Data entries:
▼▼▼
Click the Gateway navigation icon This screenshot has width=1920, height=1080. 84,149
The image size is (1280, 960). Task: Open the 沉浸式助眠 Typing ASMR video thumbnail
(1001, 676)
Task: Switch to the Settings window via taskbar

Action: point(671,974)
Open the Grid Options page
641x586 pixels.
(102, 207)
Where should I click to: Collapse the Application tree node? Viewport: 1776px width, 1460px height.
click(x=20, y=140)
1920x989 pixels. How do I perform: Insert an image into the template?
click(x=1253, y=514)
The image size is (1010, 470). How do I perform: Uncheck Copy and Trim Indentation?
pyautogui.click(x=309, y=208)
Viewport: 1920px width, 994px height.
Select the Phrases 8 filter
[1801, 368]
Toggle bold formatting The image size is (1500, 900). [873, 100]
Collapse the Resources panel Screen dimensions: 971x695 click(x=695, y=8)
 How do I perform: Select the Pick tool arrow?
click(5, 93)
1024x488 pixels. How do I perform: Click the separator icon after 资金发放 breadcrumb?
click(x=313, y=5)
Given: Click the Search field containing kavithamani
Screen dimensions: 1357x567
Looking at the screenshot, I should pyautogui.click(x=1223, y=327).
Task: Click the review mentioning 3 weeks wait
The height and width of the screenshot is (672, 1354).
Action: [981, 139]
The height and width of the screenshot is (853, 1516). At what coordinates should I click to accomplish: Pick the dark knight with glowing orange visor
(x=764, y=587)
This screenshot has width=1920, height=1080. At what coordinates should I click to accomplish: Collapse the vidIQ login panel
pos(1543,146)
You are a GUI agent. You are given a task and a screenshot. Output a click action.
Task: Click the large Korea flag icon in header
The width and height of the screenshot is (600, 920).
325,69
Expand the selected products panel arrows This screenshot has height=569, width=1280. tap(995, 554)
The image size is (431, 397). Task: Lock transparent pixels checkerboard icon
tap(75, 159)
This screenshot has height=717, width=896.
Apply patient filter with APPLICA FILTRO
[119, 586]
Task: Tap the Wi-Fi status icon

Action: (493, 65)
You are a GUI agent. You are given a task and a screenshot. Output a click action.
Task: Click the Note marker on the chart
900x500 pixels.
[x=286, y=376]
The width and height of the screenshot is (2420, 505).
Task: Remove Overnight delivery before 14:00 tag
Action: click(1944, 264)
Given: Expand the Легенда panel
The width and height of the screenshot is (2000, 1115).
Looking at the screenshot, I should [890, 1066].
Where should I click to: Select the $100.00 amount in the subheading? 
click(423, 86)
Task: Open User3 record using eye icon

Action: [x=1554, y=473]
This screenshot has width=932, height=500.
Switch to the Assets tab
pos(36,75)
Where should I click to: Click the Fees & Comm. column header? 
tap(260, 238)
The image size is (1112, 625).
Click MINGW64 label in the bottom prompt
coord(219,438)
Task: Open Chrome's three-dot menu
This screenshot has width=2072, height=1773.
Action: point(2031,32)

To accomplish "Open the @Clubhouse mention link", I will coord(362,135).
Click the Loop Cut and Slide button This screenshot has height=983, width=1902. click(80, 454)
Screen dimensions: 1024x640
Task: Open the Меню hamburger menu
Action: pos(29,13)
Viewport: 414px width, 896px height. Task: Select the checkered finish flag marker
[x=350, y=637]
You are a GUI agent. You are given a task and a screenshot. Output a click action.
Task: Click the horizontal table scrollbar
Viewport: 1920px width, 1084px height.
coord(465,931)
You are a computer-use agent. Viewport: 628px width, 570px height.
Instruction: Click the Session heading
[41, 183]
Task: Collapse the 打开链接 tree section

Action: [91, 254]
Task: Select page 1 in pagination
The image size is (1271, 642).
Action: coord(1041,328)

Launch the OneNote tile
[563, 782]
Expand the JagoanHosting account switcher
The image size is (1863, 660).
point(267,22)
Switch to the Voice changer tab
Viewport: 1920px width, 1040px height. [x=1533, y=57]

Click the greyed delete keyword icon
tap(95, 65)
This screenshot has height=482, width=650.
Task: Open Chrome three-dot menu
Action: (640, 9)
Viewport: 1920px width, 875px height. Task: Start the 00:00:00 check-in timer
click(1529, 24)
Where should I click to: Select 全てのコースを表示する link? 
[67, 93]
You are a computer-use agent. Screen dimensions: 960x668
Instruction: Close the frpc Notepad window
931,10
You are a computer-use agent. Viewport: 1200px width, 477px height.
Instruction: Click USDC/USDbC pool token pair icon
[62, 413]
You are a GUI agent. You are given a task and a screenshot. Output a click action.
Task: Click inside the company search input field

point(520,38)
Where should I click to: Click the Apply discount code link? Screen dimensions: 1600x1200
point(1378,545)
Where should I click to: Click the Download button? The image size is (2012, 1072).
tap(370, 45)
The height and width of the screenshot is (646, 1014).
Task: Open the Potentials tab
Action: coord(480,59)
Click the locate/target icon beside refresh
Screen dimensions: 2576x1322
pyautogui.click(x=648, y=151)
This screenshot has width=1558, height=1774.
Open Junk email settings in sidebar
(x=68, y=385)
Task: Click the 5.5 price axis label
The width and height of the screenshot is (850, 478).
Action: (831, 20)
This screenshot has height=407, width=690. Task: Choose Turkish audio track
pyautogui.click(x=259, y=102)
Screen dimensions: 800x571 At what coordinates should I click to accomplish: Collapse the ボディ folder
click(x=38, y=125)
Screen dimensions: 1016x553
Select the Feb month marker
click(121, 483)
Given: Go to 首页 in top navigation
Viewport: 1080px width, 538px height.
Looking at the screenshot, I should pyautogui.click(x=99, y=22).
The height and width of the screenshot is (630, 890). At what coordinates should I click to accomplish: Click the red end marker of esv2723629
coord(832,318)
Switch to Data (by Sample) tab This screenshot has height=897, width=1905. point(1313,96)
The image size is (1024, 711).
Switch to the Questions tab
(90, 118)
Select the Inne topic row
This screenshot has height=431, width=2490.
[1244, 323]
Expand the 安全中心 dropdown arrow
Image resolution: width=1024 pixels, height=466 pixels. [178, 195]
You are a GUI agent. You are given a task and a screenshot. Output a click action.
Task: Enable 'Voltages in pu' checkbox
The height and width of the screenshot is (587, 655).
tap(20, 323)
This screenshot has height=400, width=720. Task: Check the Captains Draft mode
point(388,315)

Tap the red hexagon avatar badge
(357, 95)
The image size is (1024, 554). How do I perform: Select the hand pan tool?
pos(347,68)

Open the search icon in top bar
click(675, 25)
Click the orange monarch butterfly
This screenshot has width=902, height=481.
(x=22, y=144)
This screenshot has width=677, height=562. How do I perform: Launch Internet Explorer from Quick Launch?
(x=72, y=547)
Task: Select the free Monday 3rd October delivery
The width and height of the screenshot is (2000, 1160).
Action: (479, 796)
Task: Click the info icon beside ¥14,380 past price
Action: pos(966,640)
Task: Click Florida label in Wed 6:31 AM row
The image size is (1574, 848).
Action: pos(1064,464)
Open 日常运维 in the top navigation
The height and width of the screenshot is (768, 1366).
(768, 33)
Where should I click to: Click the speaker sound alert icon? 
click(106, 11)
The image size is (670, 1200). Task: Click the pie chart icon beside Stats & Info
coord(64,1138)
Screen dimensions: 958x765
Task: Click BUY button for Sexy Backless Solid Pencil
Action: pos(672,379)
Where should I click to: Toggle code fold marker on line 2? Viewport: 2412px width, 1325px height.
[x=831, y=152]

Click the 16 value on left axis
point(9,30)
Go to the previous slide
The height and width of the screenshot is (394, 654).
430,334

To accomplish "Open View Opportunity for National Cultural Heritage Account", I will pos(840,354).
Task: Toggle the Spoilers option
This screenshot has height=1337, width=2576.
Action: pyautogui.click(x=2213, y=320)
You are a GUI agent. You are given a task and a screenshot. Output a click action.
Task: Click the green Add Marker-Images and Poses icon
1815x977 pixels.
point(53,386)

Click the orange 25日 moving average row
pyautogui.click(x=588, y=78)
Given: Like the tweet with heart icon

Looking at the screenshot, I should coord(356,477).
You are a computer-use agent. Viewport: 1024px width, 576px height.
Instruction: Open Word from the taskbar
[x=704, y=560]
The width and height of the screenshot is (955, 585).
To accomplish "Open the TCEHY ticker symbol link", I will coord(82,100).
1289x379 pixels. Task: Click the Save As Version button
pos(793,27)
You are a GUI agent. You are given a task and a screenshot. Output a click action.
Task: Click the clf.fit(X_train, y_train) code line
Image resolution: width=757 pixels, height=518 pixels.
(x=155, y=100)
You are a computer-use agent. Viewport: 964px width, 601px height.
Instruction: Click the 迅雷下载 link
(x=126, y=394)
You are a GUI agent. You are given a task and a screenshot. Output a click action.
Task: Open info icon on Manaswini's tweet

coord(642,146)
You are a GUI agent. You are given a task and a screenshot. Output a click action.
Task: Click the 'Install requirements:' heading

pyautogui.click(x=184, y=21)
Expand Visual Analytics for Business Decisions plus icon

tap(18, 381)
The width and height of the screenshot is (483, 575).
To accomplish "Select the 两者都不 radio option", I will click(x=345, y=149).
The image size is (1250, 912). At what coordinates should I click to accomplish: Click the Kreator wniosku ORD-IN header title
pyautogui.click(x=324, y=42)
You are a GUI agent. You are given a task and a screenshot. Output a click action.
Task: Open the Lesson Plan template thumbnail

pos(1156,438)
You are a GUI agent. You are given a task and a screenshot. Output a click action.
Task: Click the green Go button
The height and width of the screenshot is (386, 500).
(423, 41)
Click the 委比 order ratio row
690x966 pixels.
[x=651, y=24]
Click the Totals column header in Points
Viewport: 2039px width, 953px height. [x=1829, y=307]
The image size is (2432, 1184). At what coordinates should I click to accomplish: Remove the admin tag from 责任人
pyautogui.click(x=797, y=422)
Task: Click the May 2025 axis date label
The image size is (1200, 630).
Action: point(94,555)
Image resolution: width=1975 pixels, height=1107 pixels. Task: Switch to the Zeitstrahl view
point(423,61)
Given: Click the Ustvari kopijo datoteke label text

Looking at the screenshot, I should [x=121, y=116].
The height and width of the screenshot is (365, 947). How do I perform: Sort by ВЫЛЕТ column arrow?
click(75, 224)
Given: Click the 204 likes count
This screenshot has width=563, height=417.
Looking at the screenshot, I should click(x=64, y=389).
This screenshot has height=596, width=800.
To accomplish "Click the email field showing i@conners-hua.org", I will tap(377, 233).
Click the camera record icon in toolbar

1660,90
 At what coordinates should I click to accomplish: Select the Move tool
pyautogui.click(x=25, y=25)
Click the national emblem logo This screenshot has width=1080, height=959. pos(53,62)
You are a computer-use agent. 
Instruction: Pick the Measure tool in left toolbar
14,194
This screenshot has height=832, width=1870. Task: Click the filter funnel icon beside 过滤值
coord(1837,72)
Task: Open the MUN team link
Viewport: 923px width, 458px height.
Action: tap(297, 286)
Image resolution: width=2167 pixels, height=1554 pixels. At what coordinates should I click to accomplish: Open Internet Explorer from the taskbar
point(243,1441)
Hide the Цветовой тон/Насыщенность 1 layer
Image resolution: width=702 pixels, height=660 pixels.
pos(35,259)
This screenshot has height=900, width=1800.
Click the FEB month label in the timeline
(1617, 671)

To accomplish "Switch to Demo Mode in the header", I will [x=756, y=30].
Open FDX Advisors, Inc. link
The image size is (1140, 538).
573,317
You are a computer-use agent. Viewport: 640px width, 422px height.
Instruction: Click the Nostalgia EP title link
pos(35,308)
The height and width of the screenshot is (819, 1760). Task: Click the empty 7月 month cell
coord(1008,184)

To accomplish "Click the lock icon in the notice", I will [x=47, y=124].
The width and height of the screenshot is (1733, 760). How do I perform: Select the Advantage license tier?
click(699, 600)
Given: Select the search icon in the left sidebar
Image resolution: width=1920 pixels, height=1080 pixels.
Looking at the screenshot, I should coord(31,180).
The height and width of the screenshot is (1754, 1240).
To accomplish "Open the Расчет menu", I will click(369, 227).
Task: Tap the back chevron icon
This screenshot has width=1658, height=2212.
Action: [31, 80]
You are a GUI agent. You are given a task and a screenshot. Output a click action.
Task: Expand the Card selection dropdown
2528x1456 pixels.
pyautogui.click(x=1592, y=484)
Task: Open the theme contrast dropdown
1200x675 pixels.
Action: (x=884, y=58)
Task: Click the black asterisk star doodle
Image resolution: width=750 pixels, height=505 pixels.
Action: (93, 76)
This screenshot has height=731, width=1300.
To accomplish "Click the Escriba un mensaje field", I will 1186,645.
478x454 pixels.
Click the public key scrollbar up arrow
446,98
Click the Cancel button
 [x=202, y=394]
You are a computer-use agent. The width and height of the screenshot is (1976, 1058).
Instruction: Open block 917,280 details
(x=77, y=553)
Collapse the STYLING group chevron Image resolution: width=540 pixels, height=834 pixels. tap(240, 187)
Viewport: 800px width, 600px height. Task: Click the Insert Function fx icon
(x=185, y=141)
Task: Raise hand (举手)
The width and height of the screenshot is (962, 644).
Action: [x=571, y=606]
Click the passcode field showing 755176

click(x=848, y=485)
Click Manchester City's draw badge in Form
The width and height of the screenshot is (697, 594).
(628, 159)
▲▲▲
### TASK DIRECTIONS
Rewrite the items starting at the line that contains "Screen dimensions: 800x571" and ending at the line that contains "click(121, 483)", with their requests included and 49 added to every coordinate in the answers.

### FINAL RESULT
Screen dimensions: 800x571 At what coordinates should I click to accomplish: Collapse the ボディ folder
click(x=87, y=174)
Screen dimensions: 1016x553
Select the Feb month marker
click(170, 532)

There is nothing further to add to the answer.